The title compound was prepared from (E)-6-((tert-butyldimethylsilyl)oxy)hex-3-en-2-one (0.2 mmol), benzo[d][1,3]dioxol-5-ol (0.3 mmol), and potassium carbonate (0.4 mmol). The product was a colorless oil. ¹H NMR (500 MHz, CDCl₃) δ 6.50 (s, 1H), 6.33 (s, 1H), 5.87 (q, J = 1.4 Hz, 2H), 4.47–4.34 (m, 1H), 2.92 (dd, J = 16.1, 7.3 Hz, 1H), 2.81 (m, 1H), 1.78–1.66 (m, 1H). ¹³C NMR (126 MHz, CDCl₃) δ 206.5, 148.9, 146.4, 141.4, 113.0, 108.2, 100.8, 98.6, 72.0, 49.0, 31.0, 27.4, 24.5. HRMS (ESI) m/z 235.0972 [(M+H)⁺; calcd for C₁₃H₁₅O₄: 235.0970].

• 1-(9-methoxy-2,3-dihydro-1H-benzo[f]chromen-3-yl)propan-2-one (4fa):

The title compound was prepared from (E)-6-((tert-butyldimethylsilyl)oxy)hex-3-en-2-one (0.2 mmol), 7-methoxynaphthalen-2-ol (0.3 mmol), and potassium carbonate (0.4 mmol). The product was a colorless oil. ¹H NMR (500 MHz, CDCl₃) δ 7.68 (d, J = 8.8 Hz, 1H), 7.56 (d, J = 8.8 Hz, 1H), 7.08 (d, J = 2.5 Hz, 1H), 7.04 (dd, J = 8.8, 2.5 Hz, 1H), 6.90 (d, J = 8.8 Hz, 1H), 4.61–4.53 (m, 1H), 3.95 (s, 3H), 3.07–2.99 (m, 3H), 2.74 (dd, J = 16.1, 5.6 Hz, 1H), 2.32–2.24 (m, 4H), 1.96–1.85 (m, 1H). ¹³C NMR (126 MHz, CDCl₃) δ 206.6, 158.3, 152.6, 134.3, 130.0, 127.5, 124.2, 116.5, 115.1, 112.5, 101.4, 71.7, 55.3, 48.8, 31.1, 27.2, 21.2. HRMS (ESI) m/z 271.1339 [(M+H)⁺; calcd for C₁₇H₁₉O₃: 271.1334].

□ □ □ □

> **What you will do**:
- 1) In the compound characterization text, which naphthol was combined with the silyl-protected hexenone and potassium carbonate to prepare compound 4fa?
- 2) Write the next part of the compound characterization text, beginning after its final sentence.

> **Source information**:
□ □ □ □

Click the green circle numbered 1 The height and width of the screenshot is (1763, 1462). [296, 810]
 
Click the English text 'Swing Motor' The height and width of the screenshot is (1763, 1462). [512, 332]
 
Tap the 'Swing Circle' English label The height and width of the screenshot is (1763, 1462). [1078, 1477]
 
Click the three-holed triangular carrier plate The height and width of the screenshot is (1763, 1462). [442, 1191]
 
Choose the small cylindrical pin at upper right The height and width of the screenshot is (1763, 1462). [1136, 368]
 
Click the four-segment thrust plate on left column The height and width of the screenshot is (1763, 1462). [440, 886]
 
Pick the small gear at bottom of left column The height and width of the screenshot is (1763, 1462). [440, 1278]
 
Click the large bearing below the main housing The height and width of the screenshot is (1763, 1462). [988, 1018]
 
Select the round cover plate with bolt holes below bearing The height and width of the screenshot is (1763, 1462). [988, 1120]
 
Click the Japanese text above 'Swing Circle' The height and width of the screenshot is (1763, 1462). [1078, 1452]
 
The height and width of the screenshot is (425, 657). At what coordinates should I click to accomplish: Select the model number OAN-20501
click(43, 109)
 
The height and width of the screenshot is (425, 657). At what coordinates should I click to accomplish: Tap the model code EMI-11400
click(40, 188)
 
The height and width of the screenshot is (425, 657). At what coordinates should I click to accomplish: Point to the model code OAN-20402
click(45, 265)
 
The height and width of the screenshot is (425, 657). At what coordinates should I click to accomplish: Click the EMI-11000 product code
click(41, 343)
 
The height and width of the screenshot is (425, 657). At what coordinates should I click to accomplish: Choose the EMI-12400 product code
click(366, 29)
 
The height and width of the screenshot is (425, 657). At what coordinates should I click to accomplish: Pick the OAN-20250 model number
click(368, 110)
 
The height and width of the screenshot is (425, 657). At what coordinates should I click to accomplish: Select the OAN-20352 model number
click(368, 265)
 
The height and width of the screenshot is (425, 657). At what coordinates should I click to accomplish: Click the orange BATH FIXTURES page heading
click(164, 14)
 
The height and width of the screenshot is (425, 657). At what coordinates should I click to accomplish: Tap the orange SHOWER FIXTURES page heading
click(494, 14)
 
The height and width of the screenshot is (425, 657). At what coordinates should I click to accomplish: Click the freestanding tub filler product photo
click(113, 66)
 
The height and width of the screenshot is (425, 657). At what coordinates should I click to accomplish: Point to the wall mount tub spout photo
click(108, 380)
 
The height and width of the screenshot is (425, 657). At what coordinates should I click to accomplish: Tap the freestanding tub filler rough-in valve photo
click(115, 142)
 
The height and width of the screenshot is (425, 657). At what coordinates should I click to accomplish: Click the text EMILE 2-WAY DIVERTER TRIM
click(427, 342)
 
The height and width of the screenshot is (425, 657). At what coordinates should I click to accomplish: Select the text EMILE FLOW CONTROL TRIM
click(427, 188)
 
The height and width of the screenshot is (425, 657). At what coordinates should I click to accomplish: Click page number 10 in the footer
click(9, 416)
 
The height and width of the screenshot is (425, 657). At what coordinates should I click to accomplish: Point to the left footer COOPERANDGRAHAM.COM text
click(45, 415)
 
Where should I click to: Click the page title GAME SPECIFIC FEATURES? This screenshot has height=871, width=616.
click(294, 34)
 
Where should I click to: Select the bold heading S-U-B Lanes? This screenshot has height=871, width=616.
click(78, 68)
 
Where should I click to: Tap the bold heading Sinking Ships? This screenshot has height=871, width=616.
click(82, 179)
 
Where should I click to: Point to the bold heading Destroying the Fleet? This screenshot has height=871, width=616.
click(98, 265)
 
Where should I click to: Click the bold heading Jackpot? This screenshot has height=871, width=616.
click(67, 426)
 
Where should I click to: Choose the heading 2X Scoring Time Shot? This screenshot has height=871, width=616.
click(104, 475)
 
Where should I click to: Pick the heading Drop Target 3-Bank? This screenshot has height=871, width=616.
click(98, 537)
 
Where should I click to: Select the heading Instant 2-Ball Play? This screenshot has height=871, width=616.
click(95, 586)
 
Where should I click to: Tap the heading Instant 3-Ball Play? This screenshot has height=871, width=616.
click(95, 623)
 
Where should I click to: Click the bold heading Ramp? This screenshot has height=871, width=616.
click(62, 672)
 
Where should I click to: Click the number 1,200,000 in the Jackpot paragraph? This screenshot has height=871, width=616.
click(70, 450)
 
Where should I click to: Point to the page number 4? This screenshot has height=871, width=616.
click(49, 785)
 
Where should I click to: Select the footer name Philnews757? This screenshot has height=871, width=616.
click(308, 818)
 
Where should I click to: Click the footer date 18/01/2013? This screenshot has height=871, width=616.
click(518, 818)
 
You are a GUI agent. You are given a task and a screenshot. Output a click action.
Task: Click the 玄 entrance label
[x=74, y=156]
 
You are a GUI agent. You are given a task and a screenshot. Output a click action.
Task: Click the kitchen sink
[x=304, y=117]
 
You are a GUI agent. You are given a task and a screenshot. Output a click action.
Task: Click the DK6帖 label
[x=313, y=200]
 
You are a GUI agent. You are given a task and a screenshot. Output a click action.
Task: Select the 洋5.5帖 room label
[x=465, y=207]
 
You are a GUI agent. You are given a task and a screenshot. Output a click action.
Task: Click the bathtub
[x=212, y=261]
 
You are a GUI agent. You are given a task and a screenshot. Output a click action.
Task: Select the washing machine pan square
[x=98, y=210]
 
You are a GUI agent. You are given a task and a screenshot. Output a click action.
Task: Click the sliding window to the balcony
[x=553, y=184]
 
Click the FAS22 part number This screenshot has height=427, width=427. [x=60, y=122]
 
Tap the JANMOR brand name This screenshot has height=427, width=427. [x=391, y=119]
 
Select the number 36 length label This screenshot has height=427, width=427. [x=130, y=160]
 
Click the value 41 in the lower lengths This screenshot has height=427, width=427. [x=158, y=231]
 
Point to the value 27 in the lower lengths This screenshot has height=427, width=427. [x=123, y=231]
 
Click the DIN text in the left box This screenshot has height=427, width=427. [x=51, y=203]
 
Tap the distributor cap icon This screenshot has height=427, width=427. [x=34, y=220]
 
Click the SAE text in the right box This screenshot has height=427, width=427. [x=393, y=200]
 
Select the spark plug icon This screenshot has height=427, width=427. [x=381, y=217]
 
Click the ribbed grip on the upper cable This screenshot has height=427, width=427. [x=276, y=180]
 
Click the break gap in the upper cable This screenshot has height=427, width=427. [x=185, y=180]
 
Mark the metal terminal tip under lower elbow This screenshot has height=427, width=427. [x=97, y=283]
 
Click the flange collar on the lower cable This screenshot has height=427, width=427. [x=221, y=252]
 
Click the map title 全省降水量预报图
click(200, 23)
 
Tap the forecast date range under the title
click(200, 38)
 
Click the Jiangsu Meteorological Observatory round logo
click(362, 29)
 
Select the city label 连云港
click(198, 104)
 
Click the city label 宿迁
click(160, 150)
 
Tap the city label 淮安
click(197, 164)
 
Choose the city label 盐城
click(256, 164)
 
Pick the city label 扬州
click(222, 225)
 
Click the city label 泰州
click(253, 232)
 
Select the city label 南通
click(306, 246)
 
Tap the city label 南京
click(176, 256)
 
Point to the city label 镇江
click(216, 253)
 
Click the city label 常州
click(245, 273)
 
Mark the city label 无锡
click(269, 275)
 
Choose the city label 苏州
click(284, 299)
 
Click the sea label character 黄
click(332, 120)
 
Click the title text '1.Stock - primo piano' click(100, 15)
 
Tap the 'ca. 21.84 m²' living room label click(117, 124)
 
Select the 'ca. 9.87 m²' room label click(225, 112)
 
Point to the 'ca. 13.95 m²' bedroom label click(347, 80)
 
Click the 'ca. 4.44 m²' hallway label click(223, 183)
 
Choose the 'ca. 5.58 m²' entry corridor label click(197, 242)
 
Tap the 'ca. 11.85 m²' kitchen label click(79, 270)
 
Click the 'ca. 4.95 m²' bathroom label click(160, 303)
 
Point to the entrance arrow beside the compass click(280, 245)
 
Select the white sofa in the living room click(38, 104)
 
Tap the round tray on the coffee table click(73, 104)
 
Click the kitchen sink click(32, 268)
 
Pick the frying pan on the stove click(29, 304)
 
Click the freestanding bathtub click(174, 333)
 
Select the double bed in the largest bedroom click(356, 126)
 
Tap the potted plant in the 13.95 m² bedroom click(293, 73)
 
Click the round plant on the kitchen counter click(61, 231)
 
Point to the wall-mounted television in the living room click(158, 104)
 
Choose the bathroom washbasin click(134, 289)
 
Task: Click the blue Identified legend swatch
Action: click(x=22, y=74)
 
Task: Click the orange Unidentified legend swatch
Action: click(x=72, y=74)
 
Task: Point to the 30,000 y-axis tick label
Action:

□ □ □ □

> **Task-by-task answers**:
- 1) 7-Methoxynaphthalen-2-ol (0.3 mmol).

- 2)
• 1-(6-methoxy-3,4-dihydro-2H-benzo[h]chromen-2-yl)propan-2-one (4ga):

The title compound was prepared from (E)-6-((tert-butyldimethylsilyl)oxy)hex-3-en-2-one (0.2 mmol), 4-methoxynaphthalen-1-ol (0.3 mmol), and potassium carbonate (0.4 mmol). The product was a colorless oil. ¹H NMR (500 MHz, CDCl₃) δ 8.24–8.13 (m, 1H), 8.13–8.00 (m, 1H), 7.48 (m, 2H), 6.49 (s, 1H), 4.60 (m, 1H), 3.96 (s, 3H), 3.19–2.90 (m, 2H), 2.90–2.67 (m, 2H), 2.34 (s, 3H), 2.17 (m, 1H), 1.94–1.79 (m, 1H). ¹³C NMR (126 MHz, CDCl₃) δ 206.9, 149.1, 143.0, 126.0, 125.9, 125.1, 125.1, 121.7, 121.0, 114.6, 105.1, 72.3, 55.7, 49.2, 31.1, 27.7, 25.0. HRMS (ESI) m/z 293.1149 [(M+Na)⁺; calcd for C₁₇H₁₈O₃Na: 293.1154].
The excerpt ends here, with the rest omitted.